> **Input material**:
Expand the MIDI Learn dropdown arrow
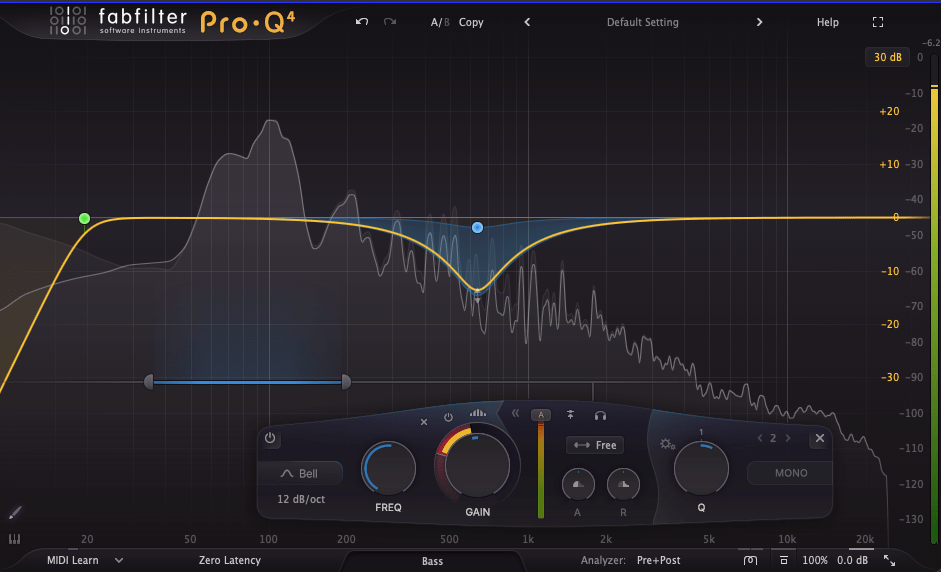Screen dimensions: 941x572 (119, 561)
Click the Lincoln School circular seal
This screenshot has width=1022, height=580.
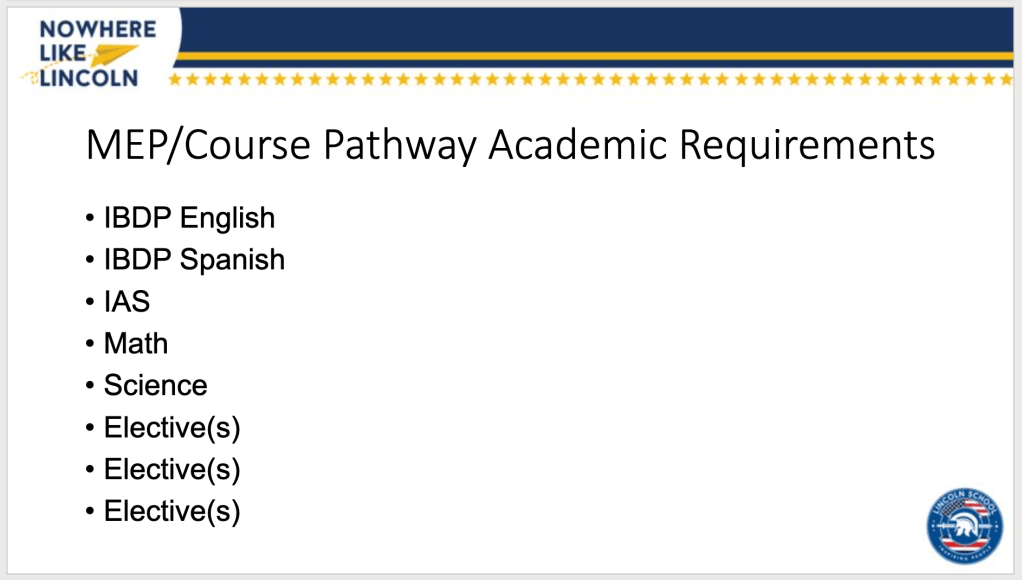(x=966, y=531)
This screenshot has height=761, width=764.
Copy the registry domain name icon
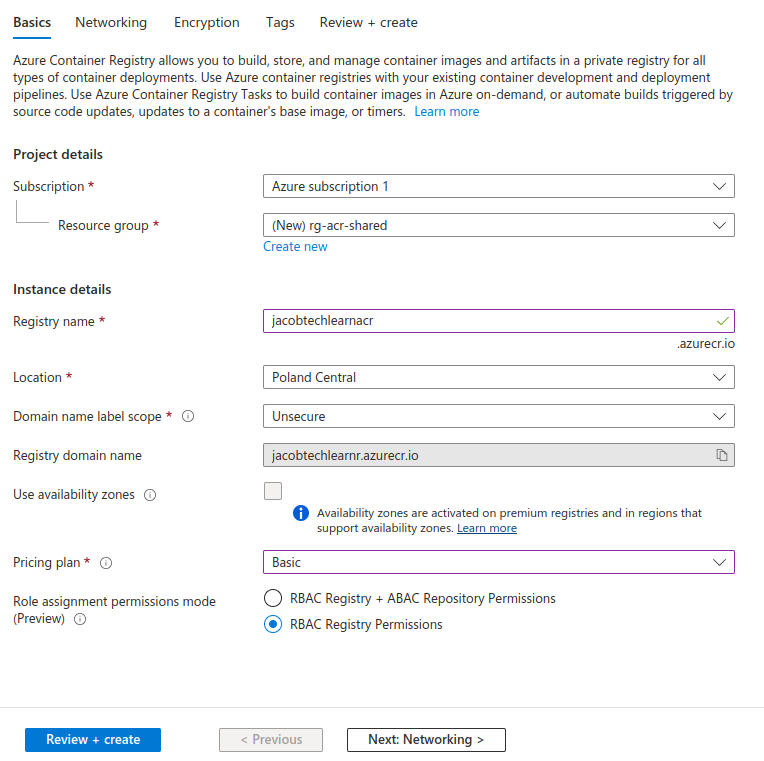click(721, 455)
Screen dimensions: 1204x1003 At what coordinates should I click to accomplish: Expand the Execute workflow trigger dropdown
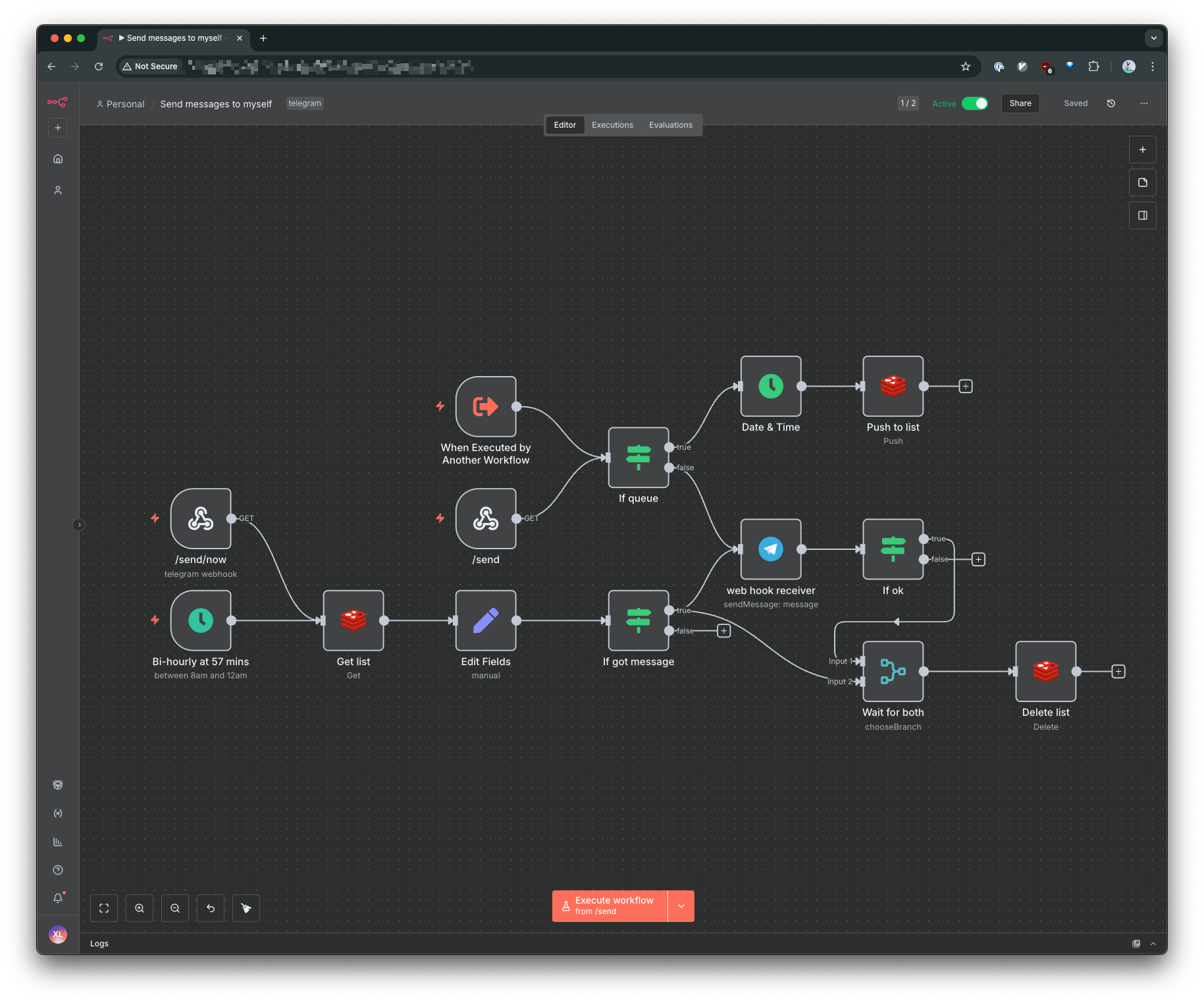coord(681,906)
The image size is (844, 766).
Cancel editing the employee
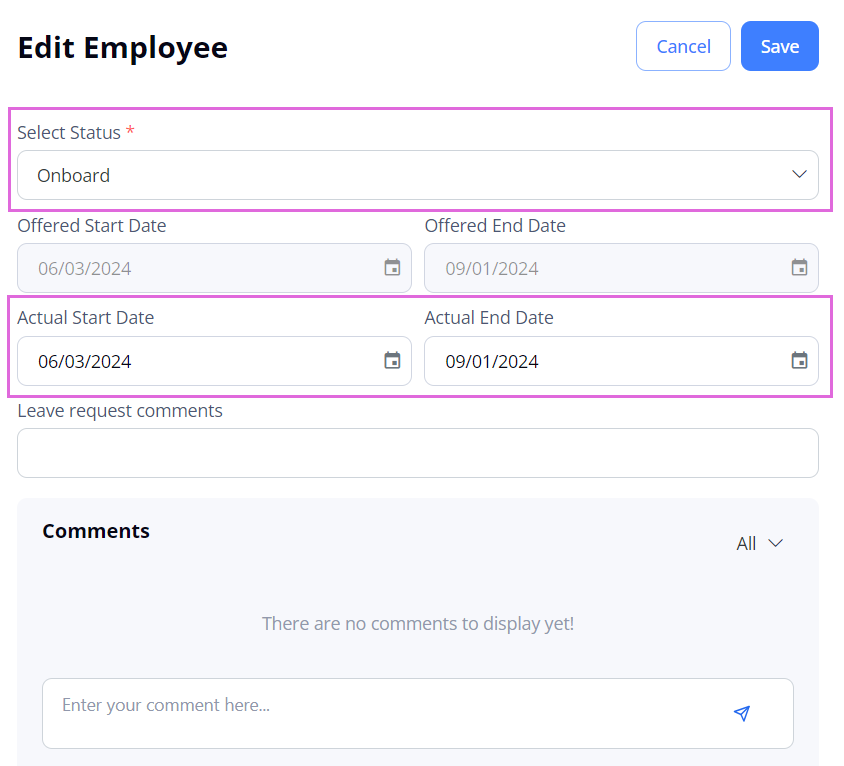point(683,46)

> **Task requirements**: Please rewrite all of the material above, changing "screenshot" to "image" and keeping everything else the same. Leave out the pictures.

> **Exercise result**:
Expand the MIDI Learn dropdown arrow
Screen dimensions: 941x572 (119, 561)
Click the Lincoln School circular seal
This image has width=1022, height=580.
(x=966, y=531)
This image has height=761, width=764.
Copy the registry domain name icon
click(721, 455)
Screen dimensions: 1204x1003 At what coordinates should I click to accomplish: Expand the Execute workflow trigger dropdown
coord(681,906)
The image size is (844, 766).
Cancel editing the employee
point(683,46)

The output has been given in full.